Quivr is a Python library which provides great containers for Arrow data.
Tables are like DataFrames, but with strict schemas to
enforce types and expectations. They are backed by the
high-performance Arrow memory model, making them well-suited for
streaming IO, RPCs, and serialization/deserialization to Parquet.
Data engineering involves taking analysis code and algorithms which were prototyped, often on pandas DataFrames, and shoring them up for production use.
While DataFrames are great for ad-hoc exploration, visualization, and prototyping, they aren’t as great for building sturdy applications:
- Loose and dynamic typing makes it difficult to be sure that code is correct without lots of explicit checks of the dataframe’s state.
- Performance of Pandas operations can be unpredictable and have surprising characteristics, which makes it harder to provision resources.
- DataFrames can use an extremely large amount of memory (typical numbers cited are between 2x and 10x the “raw” data’s size), and often are forced to copy data in intermediate computations, which poses unnecessarily heavy requirements.
- The mutability of DataFrames can make debugging difficult and lead to confusing state.

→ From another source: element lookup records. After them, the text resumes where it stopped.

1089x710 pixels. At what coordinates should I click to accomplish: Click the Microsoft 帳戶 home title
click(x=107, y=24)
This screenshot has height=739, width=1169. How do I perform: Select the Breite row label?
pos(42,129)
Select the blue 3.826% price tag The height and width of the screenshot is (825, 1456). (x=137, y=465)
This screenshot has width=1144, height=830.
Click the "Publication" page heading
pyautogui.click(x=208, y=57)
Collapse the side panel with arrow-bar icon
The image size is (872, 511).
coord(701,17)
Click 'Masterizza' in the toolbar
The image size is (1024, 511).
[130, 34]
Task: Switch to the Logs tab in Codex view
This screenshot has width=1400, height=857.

We don’t want to throw everything out, here. Vectorized computations are often absolutely necessary for data work. But what if we could have those vectorized computations, but with:
- Types enforced at runtime, with no dynamically column information.
- Relatively uniform performance due to a no-copy orientation
- Immutable data, allowing multiple views at very fast speed
This is what Quivr’s Tables try to provide.